Dr Avdellidou adds: “It’s like you have a puzzle, you understand that something should have happened and you try to put events in the correct order to make the picture that you see today. The novelty with the study is that we are not only doing pure dynamical simulations, or only experiments, or only telescopic observations.
“There were once five inner planets in our Solar System and not four, so that could have implications for other things, like how we form habitable planets. Questions like, when exactly objects came delivering volatile and organics to our planet to Earth and Mars?”
Marco Delbo, co-author of the study and Director of Research at Nice Observatory in France, said: “The timing is very important because our solar system at the beginning was populated by a lot of planetesimals. And the instability clears them, so if that happens 10 million years after the beginning of the solar system you clear the planetesimals immediately, whereas if you do it after 60 million years you have more time to bring materials to Earth and Mars.”
- ‘Dating the Solar System’s giant planet orbital instability using enstatite meteorites’ is published in Science, DOI: 10.1126/science.adg8092 Link: https://doi.org/10.1126/science.adg8092
- Find out more about the University of Leicester
Fig. 1. Schematic diagram of our preferred scenario.
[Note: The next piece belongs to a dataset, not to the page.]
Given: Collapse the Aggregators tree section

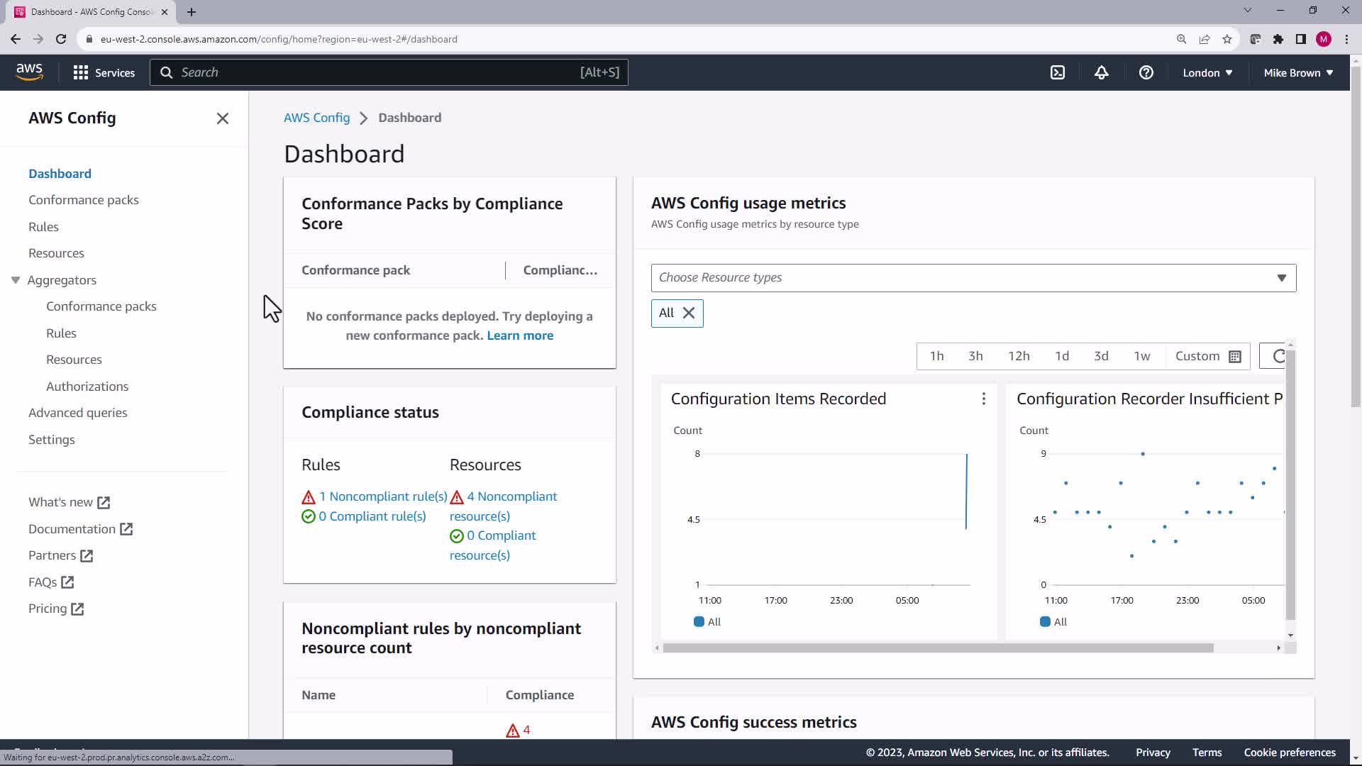Looking at the screenshot, I should click(16, 280).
Red circles are planetesimals (and their fragments) from the terrestrial planet region. The black solid curves roughly denote the boundary of the current asteroid inner main belt. Eccentricity increases from bottom to top. Each panel shows the proposed evolution of the inner Solar System at different time ranges: (A) Formation and cooling of the EL planetesimal in the terrestrial planet region before 60 Myr after Solar System formation. In this period, the terrestrial planets began scattering planetesimals to orbits with high eccentricity and semimajor axes that correspond to the asteroid main belt. (B) Between 60 and 100 Myr, the EL planetesimal was destroyed by an impact in the terrestrial planet region. At least one fragment (the Athor family progenitor) was scattered by the terrestrial planets into the scattered disk, as in (A), then the giant planet instability implanted it into the inner main belt by decreasing its eccentricity. (C) A few tens of millions of years after the giant planet instability occurred, a giant impact between the planetary embryo Theia and proto-Earth formed the Moon. (D) The Athor family progenitor experienced another impact event that formed the Athor family at ~1500 Myr.